Kim family Turkey Dinner

Turkey (just Google it)

Gravy (I can't really help you here. I've still figuring out gravy. I use Bistry gravy granules to supplement my drippings!)

Pioneer Woman's Thanksgiving Stuffing with some extras...usually with some chopped dried or fresh cranberries to add a bit of colour, sometimes giblets, I used chestnuts this year too! Go nuts.

Mashed Potatoes (my only tip here is to use either a potato ricer or a masher that has little holes on the ends instead of a wavy pattern becuase it'll mash the potatoes finer, and use plenty of butter and milk and salt. don't use a hand blender, it makes them gluey!)

Kraft Dinner (ORIGINAL - it tastes good with turkey, I swear)

Harvest Buns (brush them with melted butter once they come out of the oven, they'll look so good and shiny that everyone will be SO impressed)

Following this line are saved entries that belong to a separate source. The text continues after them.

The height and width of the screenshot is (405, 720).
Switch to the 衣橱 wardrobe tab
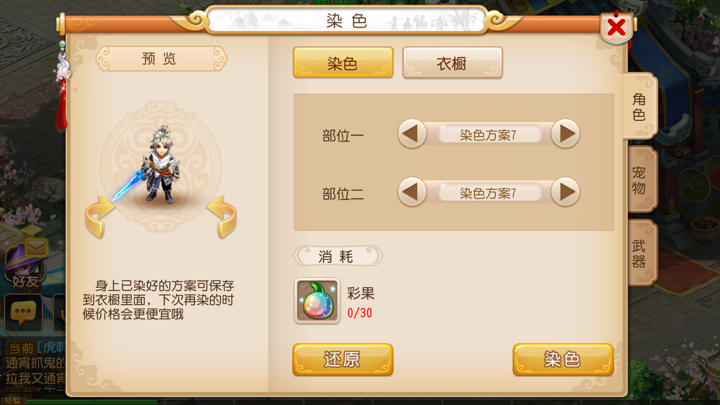pyautogui.click(x=452, y=62)
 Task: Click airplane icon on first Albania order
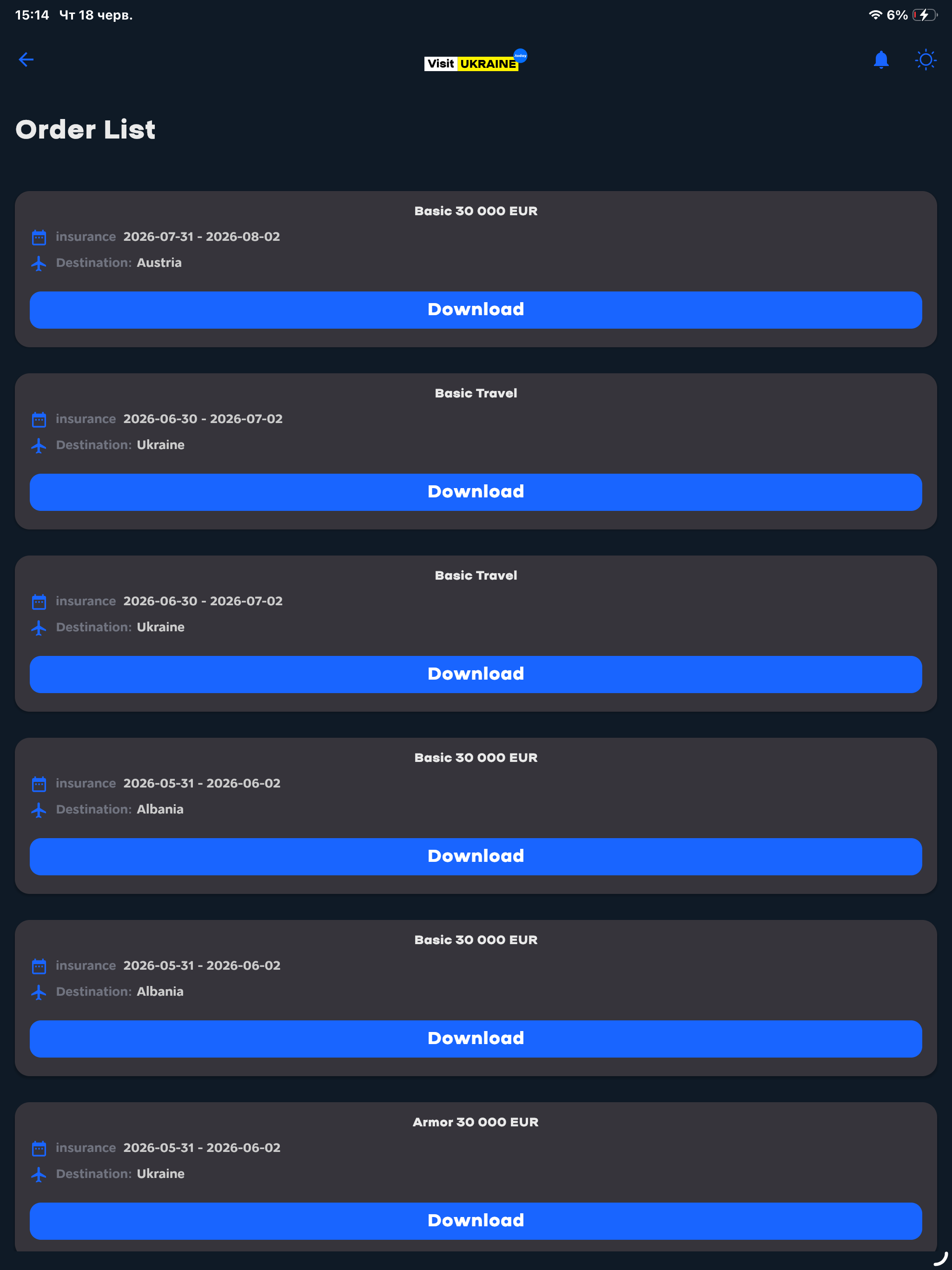pyautogui.click(x=39, y=810)
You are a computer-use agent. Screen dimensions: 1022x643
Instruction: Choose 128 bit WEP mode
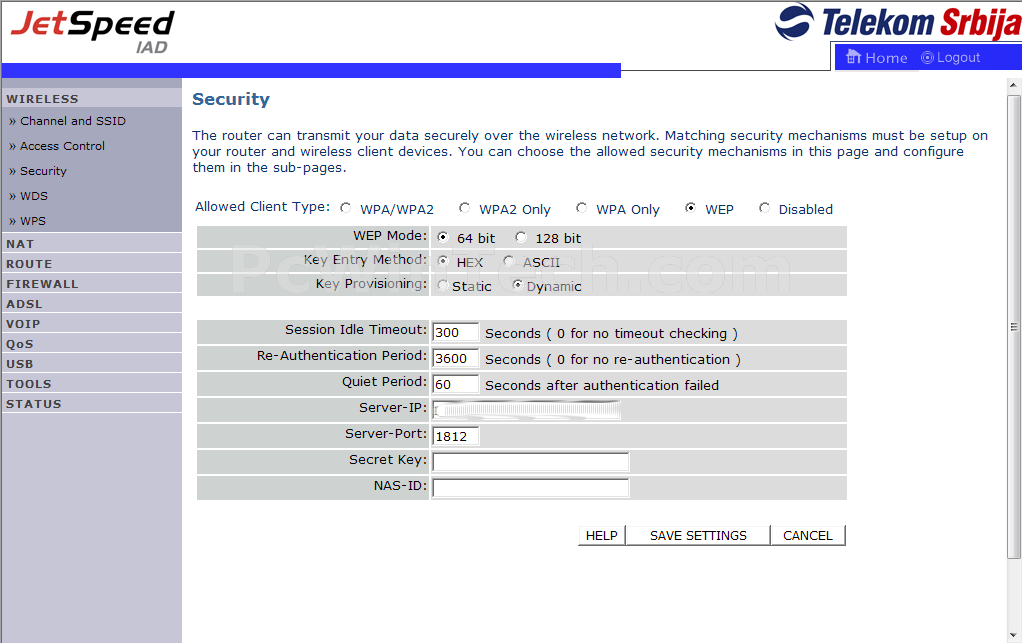[521, 237]
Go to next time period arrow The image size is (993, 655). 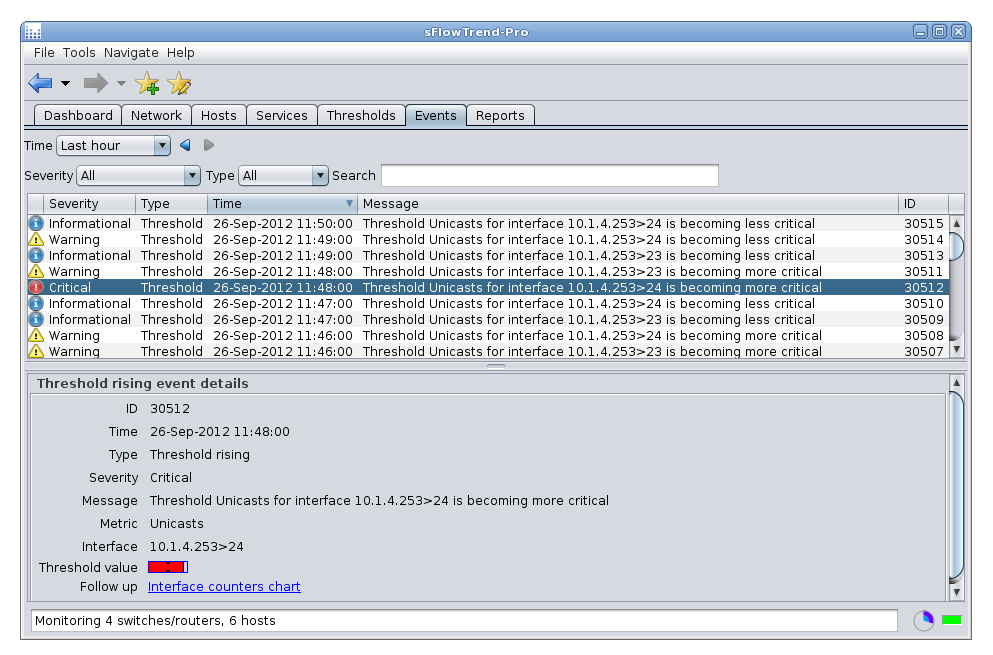click(x=209, y=146)
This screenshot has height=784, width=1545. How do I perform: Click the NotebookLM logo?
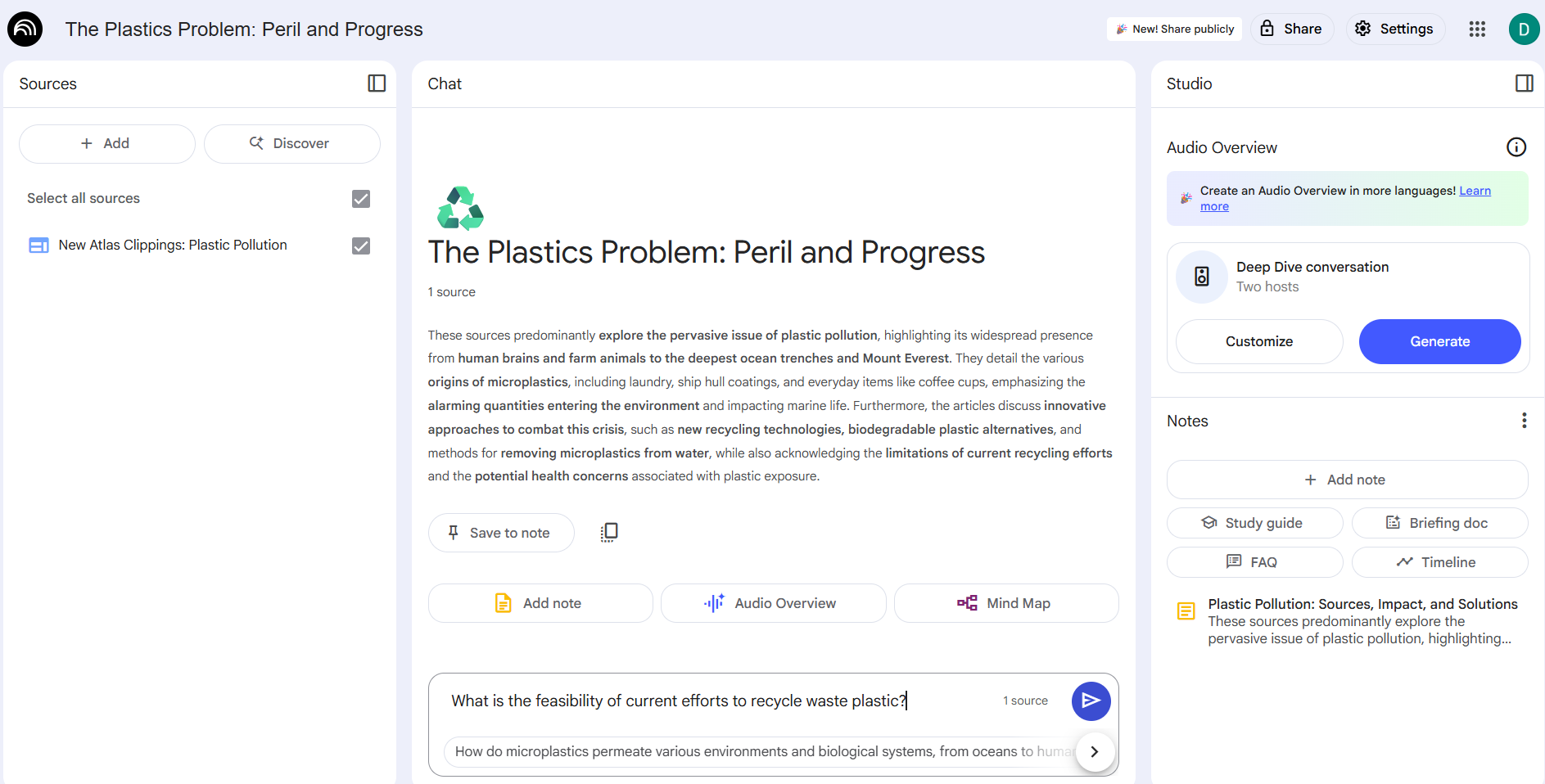[x=25, y=29]
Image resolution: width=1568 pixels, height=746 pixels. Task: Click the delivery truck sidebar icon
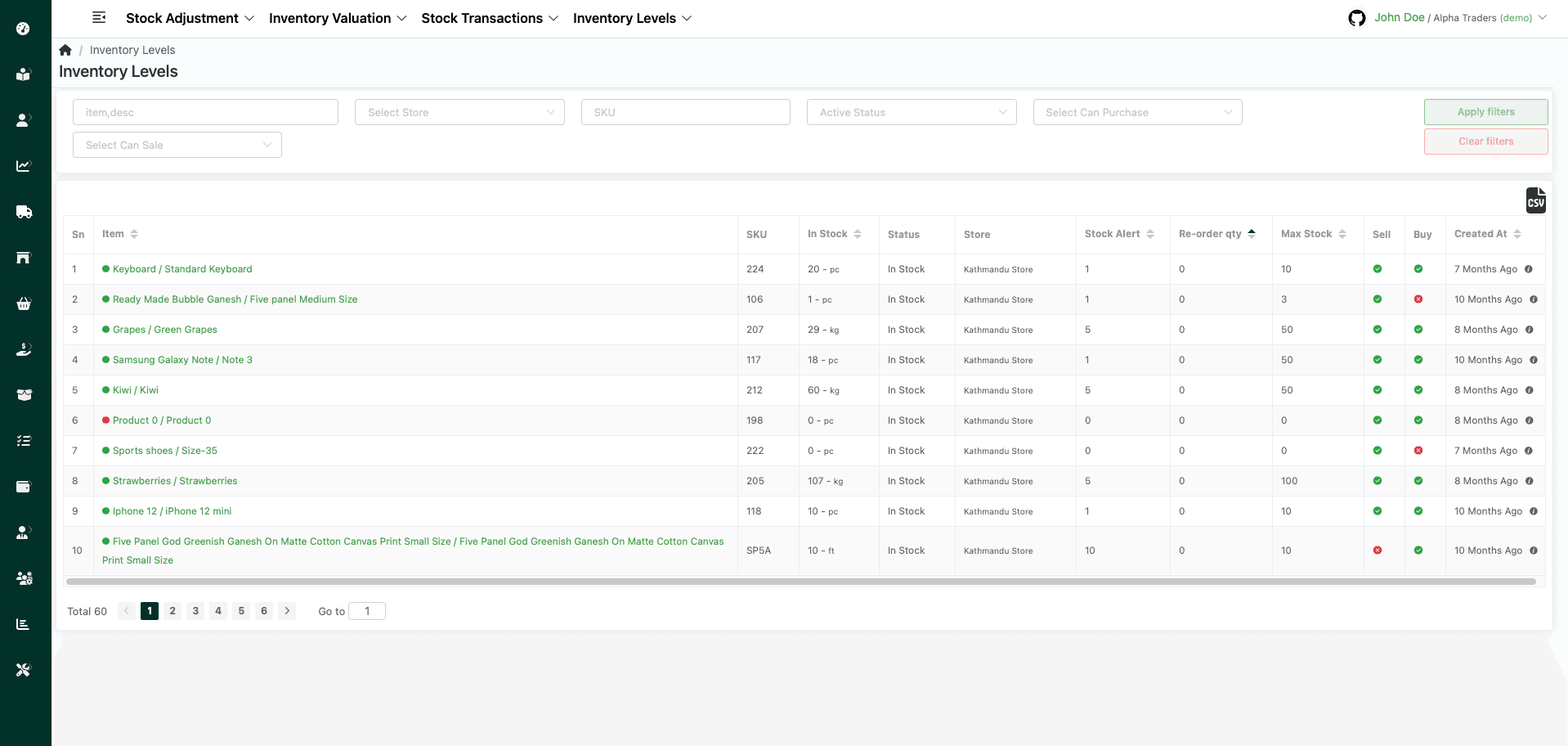[24, 212]
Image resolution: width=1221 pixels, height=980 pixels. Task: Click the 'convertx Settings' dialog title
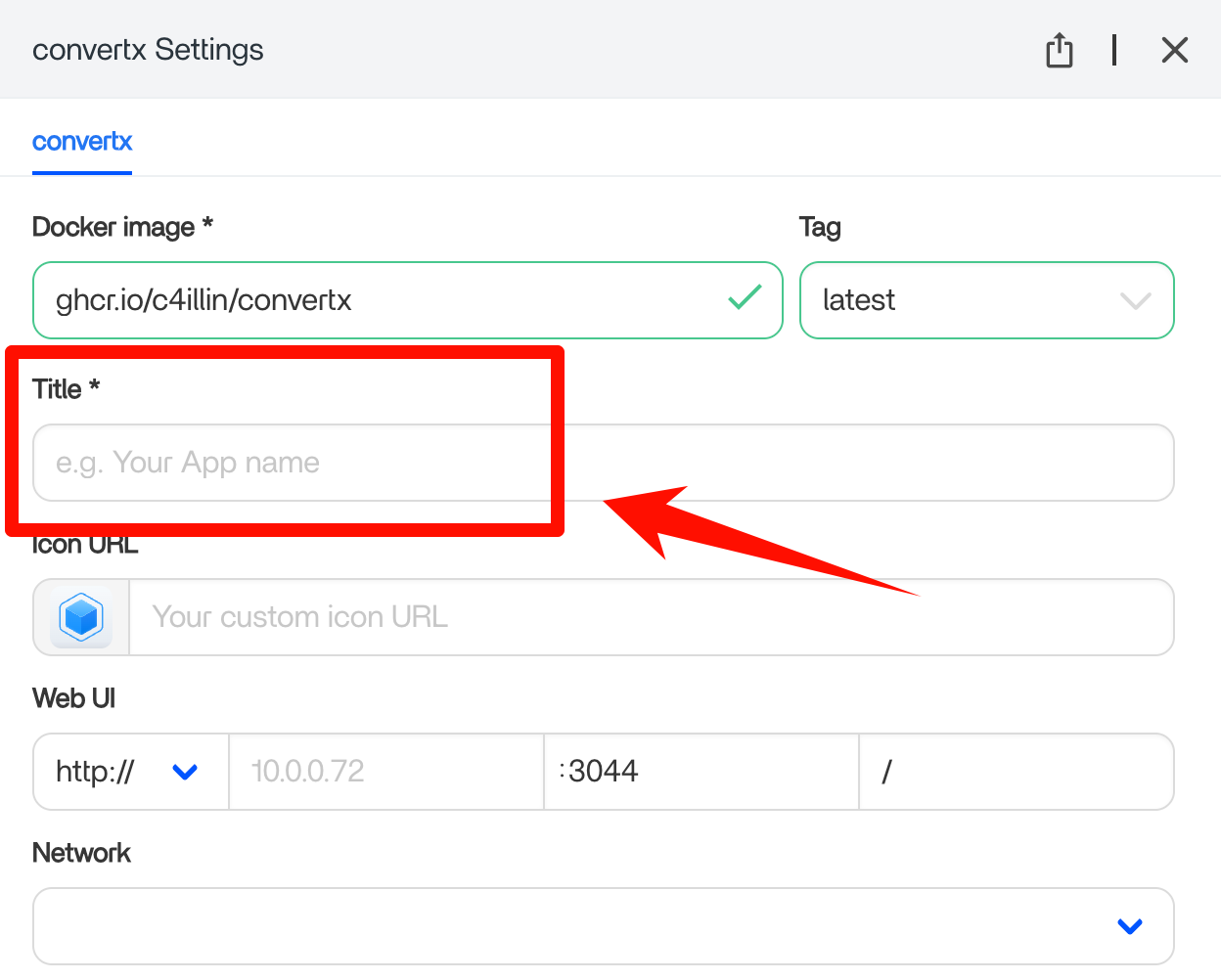(x=148, y=50)
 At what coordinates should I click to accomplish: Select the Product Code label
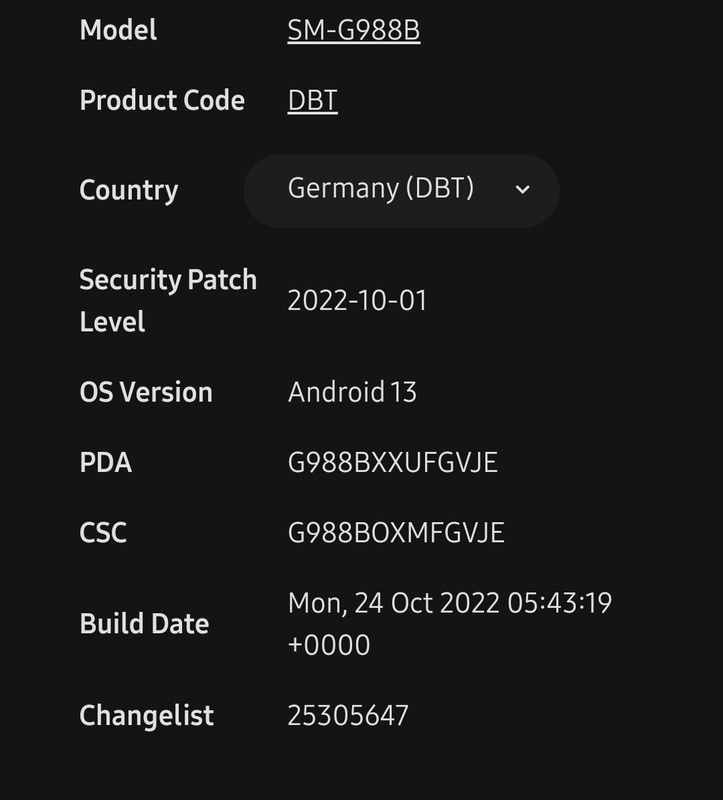162,101
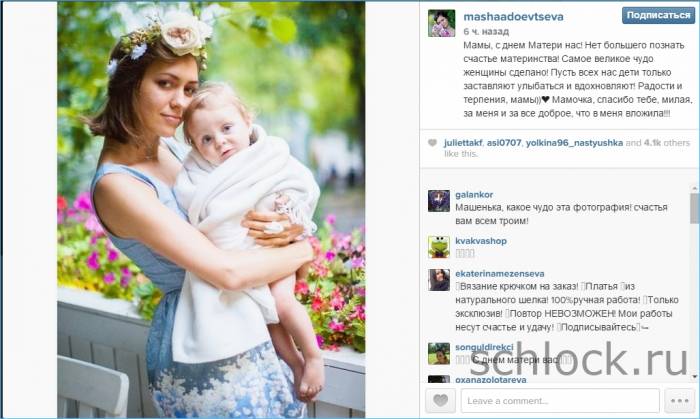
Task: Click the small heart icon beside the likes list
Action: pos(432,143)
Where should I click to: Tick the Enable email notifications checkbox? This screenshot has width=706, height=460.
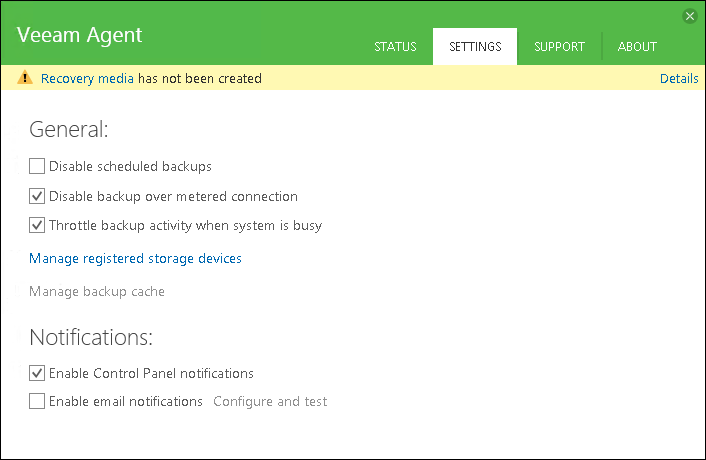click(37, 401)
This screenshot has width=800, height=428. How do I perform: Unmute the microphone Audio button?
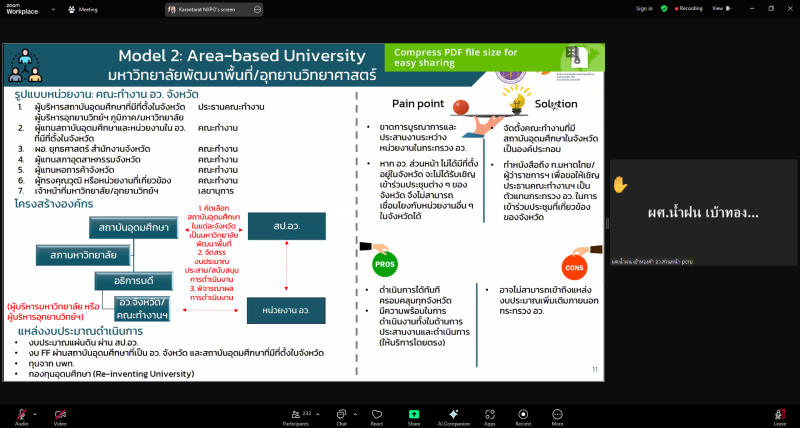[x=21, y=414]
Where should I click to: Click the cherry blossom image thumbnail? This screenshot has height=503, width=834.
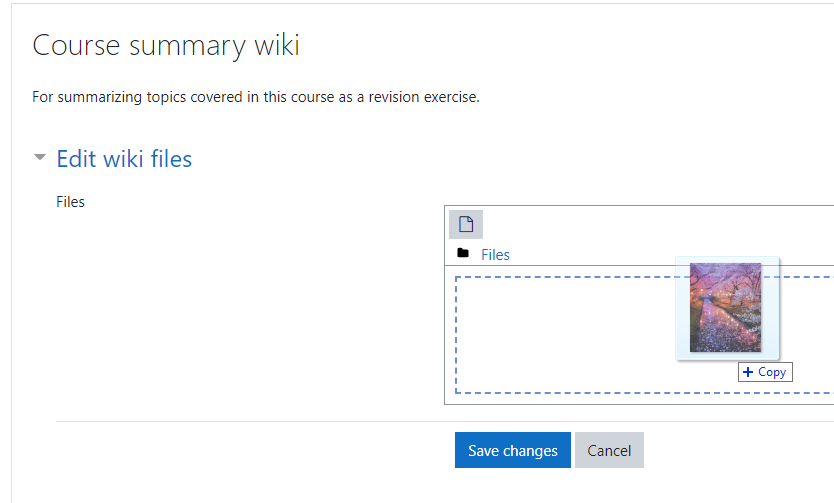(725, 307)
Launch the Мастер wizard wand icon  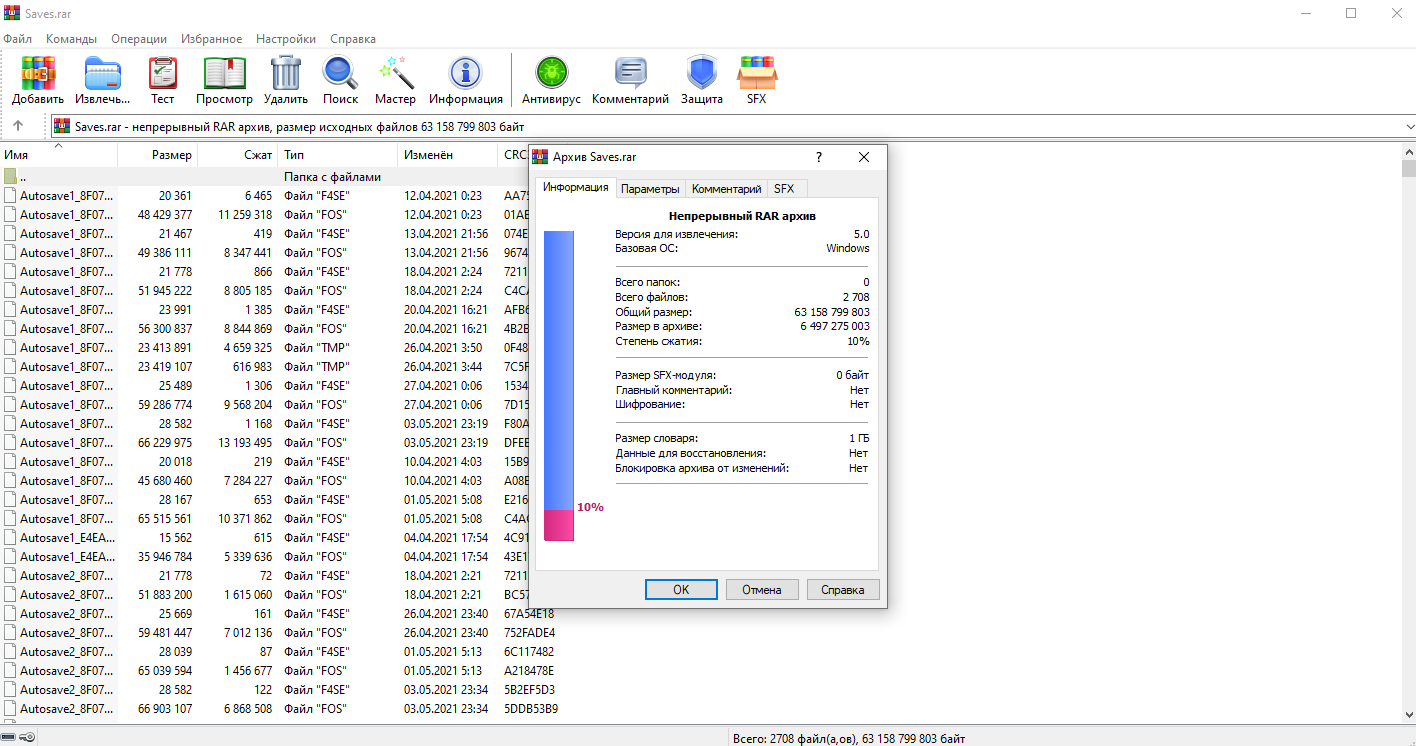pos(395,75)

Cranberry Sauce (see recipe below)

Pumpkin Pie (see recipe below - I made mini pies this year but I'll post about that later)

Cranberry Sauce

12oz fresh or frozen cranberries, washed
One orange
3/4 cup white sugar

1. Zest the orange and set zest aside; juice the orange and add enough water to make one cup
2. Combine orange water, sugar and cranberries in a medium saucepan over high heat and stir to dissolve sugar
3. Cook until the water mixture boils, then reduce to medium and keep cooking until the cranberries pop and turn into a sauce (it will be lumpy but start to resemble jam - if you don't like whole berries you can also strain it at this point)
4. Remove from heat, stir in the orange zest and let cool. Refrigerate until ready to eat.

Pumpkin Pie with Spiced Whipping Cream

adapted from Anna Olson

1/2 recipe Pie Dough, chilled (or you can just use a frozen crust. The Tenderflake ones are decent)

2 cups canned PURE pumpkin (not pumpkin pie filling! I HAVE made my own pumpkin puree in the past - get a sugar pumpkin or butternut squash, roast in the oven until soft and then scoop out the insides and puree in a food processor or hand blender. It's better, but I can't say it's REALLY worth the effort)
3/4 cup light brown sugar, packed
1 tbsp fancy molasses
1 tsp cinnamon
1/4 tsp ground nutmeg
1/8 tsp ground cloves
1/2 tsp salt
3 large eggs
1 can evaporated milk

Spiced Whipped Cream1 cup whipping cream
1 tbsp sugar
1/4 tsp cinnamon
pinch nutmeg

1. Preheat oven to 400 degrees Farenheit, or 204 degrees Celsius

2. On a floured surface, roll out dough to just under ¼-inch thick, it should be about an inch wider than your [9-inch, preferably glass] pie plate. Try to shift the dough a bit while you're rolling so that it doesn't stick too much to the surface. Loosly roll the dough onto your rolling pin and unroll over the pie plate. Trim the edges and put into the freezer while you're preparing the filling.

3. Whisk pumpkin with brown sugar, molasses spices and salt with a stand mixer or hand blender if you have one. Whisk in eggs, then evaporated milk. You can also do this by hand, but I find that the filling is a bit "fluffier" if you use a mixer. Pour into the chilled pie shell (I always ALWAYS find that there is too much filling here, unless you're making mini pies. Then it's perfect for 2 dozen)

4. Bake for 10 minutes, then lower temperature to 350 degrees Farenheit, 175 degrees Celsius and bake for 20 to 30 minutes, until filling puffs just a little around edges but still has a bit of jiggle in center when moved. Allow to cool to room temperature before eating.

Spiced Whipped Cream - Whip cream with sugar and spices until medium peaks form. Sometimes I use the magic bullet and it's SO FAST.